In “A social cognitive approach to traditional media content and social media use: Selfie-related behavior as competitive strategy” by Michael A Stefanone, Zhiying Yue and Zena Toh, the authors intend to look into the motivational reasons that lead people to take selfies, taking into account all the features that make a selfie different from a regular picture (celebrity behavior and unique facial cues that indicate some manifestation of narcissism and the need for popularity). I think this selfie related behavior is very detrimental to the users of any social media platform, and this post will go through the unique characteristics of a selfie, and how that promotes unhealthy competition that ends in the involvement and detriment of the user’s self esteem.
While I think it is true that a single selfie could be regarded as a generic picture of your face, what makes selfies particularly different from any other type of picture, is how this selfie-taking process takes place. A selfie implies that the subject is aware of how they look on the screen and what angles benefit their overall beauty and aesthetics, in order to make their picture competitive enough for social media standards. The process of selecting and editing a selfie is also unique to it. Usually, the only ones who will edit their own selfies will be the subjects themselves, because they know, after a series of external comments guarantee a step-by-step process to make that single selfie more competitive. People are aware of their physical traits and how to upgrade or enhance them (edit) to meet the expectations of a selfie on different platforms such as Snapchat or Facebook.
This reading claims that the decision to share images of one’s self is also likely a function of that individual’s self-worth, and the more likes they get, the more they feel satisfied with themselves and their physical appearance. I think this isn’t the case for self-worth because one selfie is never enough. It’s an eternally vicious cycle that perpetuates beauty standards, but never gives the right amount of satisfaction in the long run. It’s an ephemeral pleasure. If anything, I would argue that it is nothing but competition and a way to seek a feeling of superiority in specific audiences or groups. For me, self-worth is more about the things that only you can do to make yourself feel better and love yourself. It’s not really about physical appearance in relation to celebrities and characters from RTVs. It’s the traits that shape you. In that case, if a selfie comes down to physical appearance and appealing to a certain audience, I don’t think it could make anyone feel better in the long term. It might be a nice feeling to know that your facial features match those of celebrities’, but it will never compensate for a lack of self-esteem, and that’s why I find this explanation to be a bit fallacious. Even if you are presenting yourself and selecting the things you want to project to the outside world, it’s not about idiosyncratic qualities.

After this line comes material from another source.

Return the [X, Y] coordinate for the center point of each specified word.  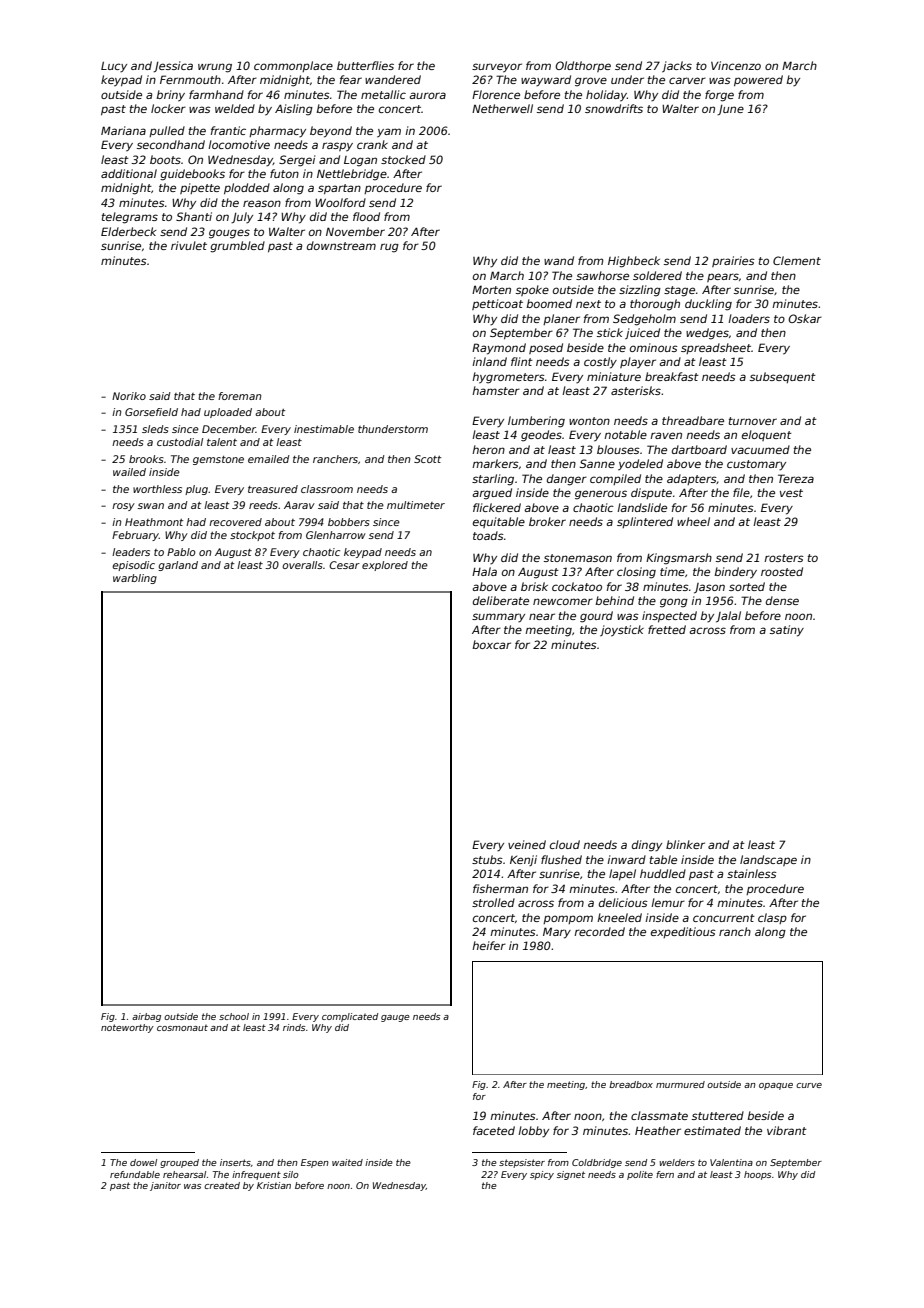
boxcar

In Transcendence of Trends Within Competition by bigpandafootball, the author read about the creation of misleading profiles on social media and a study that was conducted to find out why this happens. The argument of this post is that people do it because they want to “compete with other users that they feel jealous of”. To follow up on this as part of my argument and to make a similar rhetorical move to that of Hutcheon’s, I’d like to include the etymological definition of self-esteem. From the Greek “αυτος” which means “by yourself” or “towards yourself”. In addition, esteem, from the Latin word “aestimar” which means “to appreciate or give value to”. What I’m trying to say here, is that selfies and social media have never and will never be used as a means to appreciate yourself and what makes you unique. It all comes down to a competitive game to see who gets more attention and overall popularity. Furthermore, selfies are also seen as a hierarchical on social media. Through likes and followers, they’re used to rank people, and based on numerical data, the more followers and likes they have, the more people will try to replicate and imitate their behavior on social media. In many cases, this ultimately affects the mental health of the users, because it’s seen as a reward system in which you can only win if you meet everyone else’s expectations, and if you don’t, for obvious (genetic) reasons, you’re looked down upon and seen as inferior. Instead of trying to promote a healthy body image and a positive value system which, in turn, helps people at the top of the social media hierarchy, people compete and crush their opponents, which is basically the same exact thing that Hutcheon was attacking throughout her essay when she mentions the culture of demolition. It is for these reasons that a selfie will never compensate for the things you appreciate or value about yourself. Self-esteem can’t be about hierarchy and jealousy because the attention and popularity of others simply can’t influence the way you feel about yourself.
In conclusion, my overall impression of this reading is that it highlights the fallacious reasoning of users who ignore the core definition of self-esteem and self-worth. This isn’t really part of the narrative and the overall rhetorical moves of the paper because it’s not the central topic and they barely mention it. Nonetheless, I’d like to think of my reading response as a way of separating and making a distinction between self-esteem and the way selfies improve or damage it. Even if they don’t necessarily have to be mutually exclusive, and we obviously can’t ignore that physical appearance is, indeed, part of ourselves, I think that this reasoning could be misleading. At the end of the day, selfies will always involve one’s feelings towards themselves, but using selfies as the means to improving it is detrimental.